Bureau County residents and farmers may have some good news on the horizon when it comes to the possibility of having another drought like the one that plagued the area last summer.
When looking at the Top 10 driest years in Illinois since 1895, Illinois state climatologist Jim Angel said weather records show none of those drought years were back-to-back to each other, which is comforting news. The 2012 year is listed as the 10th driest year on record statewide in Illinois.
However, looking at the years following the Top 10 drought years, Angel said the 1963-64 and 1988-89 years were noteworthy. While the second year in both cases were not as severe in their precipitation deficits, and none of them made it into the Top 10, the numbers are still worrisome. In fact, 1964 ended up as the 14th driest and 1989 as the 16th driest on record, he said.
Based on the overall records, Angel said there is a 33 percent chance of having continued drought trouble in the second year following a Top 10 drought year.
On Monday, WQAD meteorologist James Zahara agreed with Angel’s research into the chance of having two drought years in a row, which he said is unlikely.
Looking specifically at the 2012-13 years, Zahara said what making this recent winter a bit different from last winter is the fact the ground is not frozen in many spots across the state.
“Even though we’ve been lacking in snowfall, we’re doing slightly better than average for rainfall,” Zahara said. “The key is to saturate the subsoil, which is below grass roots. Keep that wet through spring, and we’re talking comforting news for farmers.”
The seasonal outlook through April is leaning toward a higher than normal chance of wetter than normal conditions, Zahara said.
“Keep your fingers crossed,” he said. “A pressure ridge is building over Greenland which allows to strengthen the jet (stream) located along the southern states and Gulf Coast, thus making it more active as far as precipitation is concerned.”

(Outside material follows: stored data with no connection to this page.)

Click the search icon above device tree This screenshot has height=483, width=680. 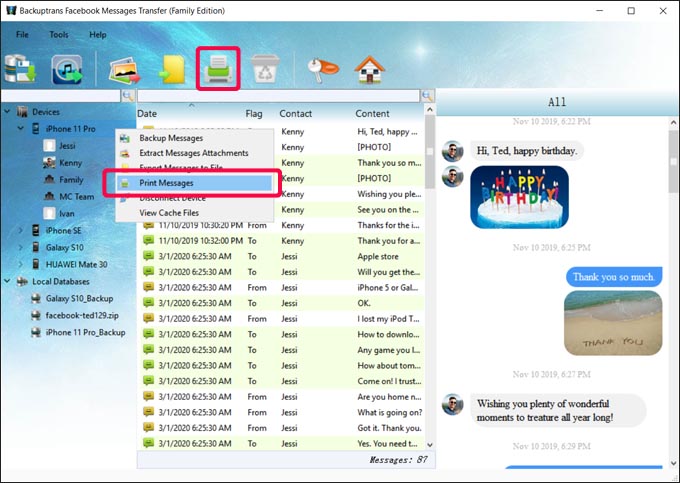128,96
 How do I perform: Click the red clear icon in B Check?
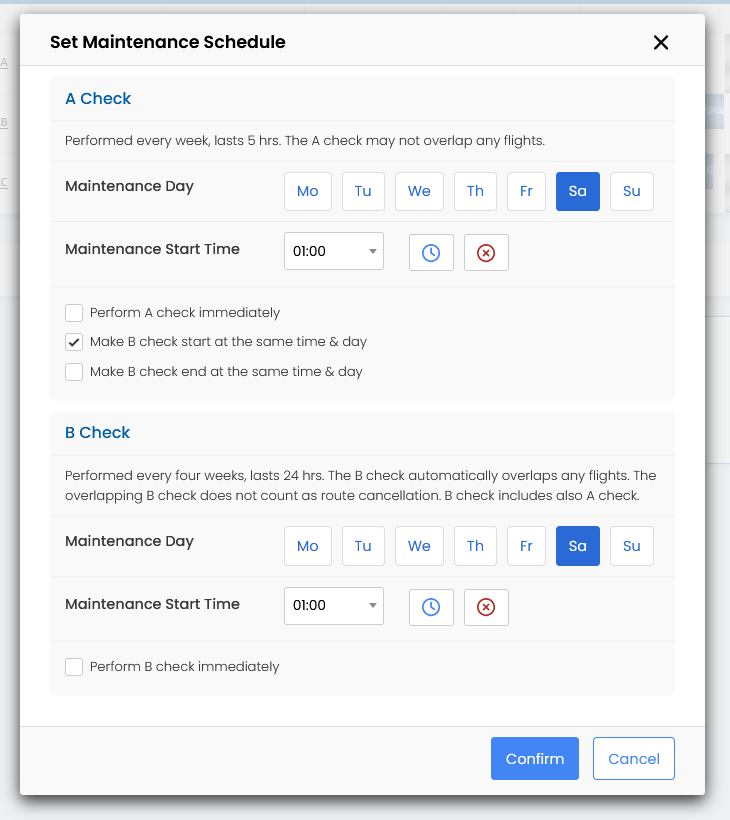click(486, 607)
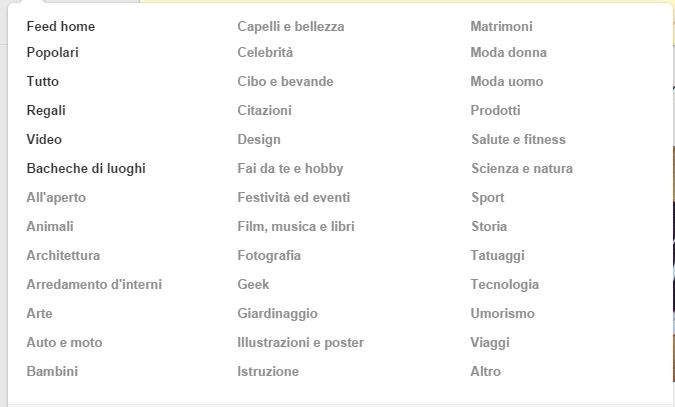Choose the Viaggi category

490,342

In a related factor, Zahara said there is also research which indicates the limited snowfall these past couple of years have pointed toward global warming. A warmer global atmosphere decreases the amount of snowfall each year, but it also allows the atmosphere to hold and dump more moisture. When the air is cold enough, the extra moisture in the air can create extreme snow amounts from one storm.
“What this all means is less snow but more blizzard-like storms,” Zahara said. “The same may hold true through the warmer seasons with less innocent showers and more tornado-producing thunderstorms. Time will tell.”
Looking at this week’s forecast, Zahara said the National Weather Service has issued a winter storm watch for numerous Iowa and Illinois counties, including Bureau and Putnam, in anticipation of today’s (Tuesday’s) snow storm. The storm is expected to begin locally early Tuesday morning and continue throughout the day and evening hours. An estimated 4 to 7 inches of snow accumulation is possible in the watch area, with up to 10 inches in the storm warning area.